2019 Munster Senior Hurling Championship final
- Event: 2019 Munster Senior Hurling Championship
| Tipperary | Limerick |
| 2–14 | 2–26 |
- Date: 30 June 2019
- Venue: Gaelic Grounds, Limerick
- Man of the Match: Peter Casey
- Referee: Paud O'Dwyer (Carlow)
- Attendance: 44,052
- Weather: Dry

= 2019 Munster Senior Hurling Championship final =

The 2019 Munster Senior Hurling Championship final was a hurling match that was played on 30 June at the Gaelic Grounds in Limerick.

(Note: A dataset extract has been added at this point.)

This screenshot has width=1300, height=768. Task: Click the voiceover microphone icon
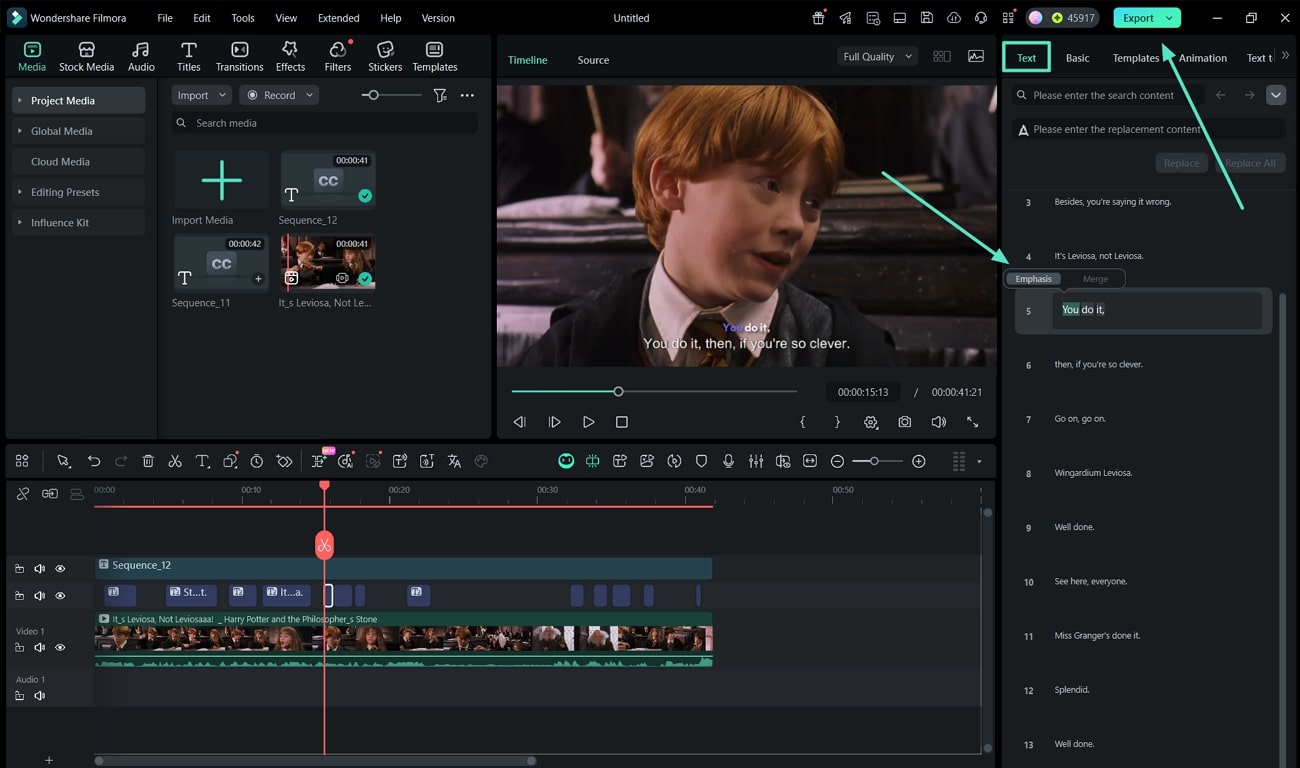coord(728,461)
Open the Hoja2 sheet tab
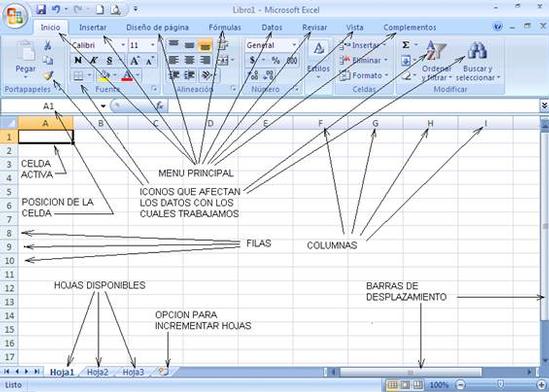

It was contested by Tipperary and Limerick.
Limerick won the game on a 2-26 to 2-14 scoreline to win their 20th Munster title.

==Build-Up==
Tickets for the final went on sale on 19 June and ranged in price from €35 to €40 in the stand and €25 to €30 in the terrace. Terrace tickets sold out on the first day.

The final was the first final between the sides at the Gaelic Grounds since 1996, which ended in a draw before Limerick won the replay in Páirc Uí Chaoimh.

Before the senior final, the Munster minor hurling final between Limerick and Clare took place at 11.30am, with Limerick winning the game by 1-17 to 1-11.

The match was televised live on RTÉ2 as part of The Sunday Game, presented by Joanne Cantwell, with analysis by Anthony Daly, Donal Óg Cusack and Henry Shefflin. Commentary on the game was provided by Ger Canning alongside Michael Duignan.

==Match==
===Summary===
Playing with the wind in the first half, Séamus Callanan scored a goal for Tipperary in the 18th minute when he ran in on goal after a pass from Noel McGrath to shoot low to the left corner of the net, this put Tipperary into a 1-6 to 0-4 lead. Peter Casey got a goal for Limerick in the 26th minute, flicking to the net after a pass from the left by Aaron Gillane.
Limerick had a 1-11 to 1-9 lead at half-time. Tipperary's second goal came from John McGrath in the 44th minute when he got free to shoot to the right of the net. Kyle Hayes got a second goal for Limerick in the 55th minute running in on goal to flick to the net to put them six points in front.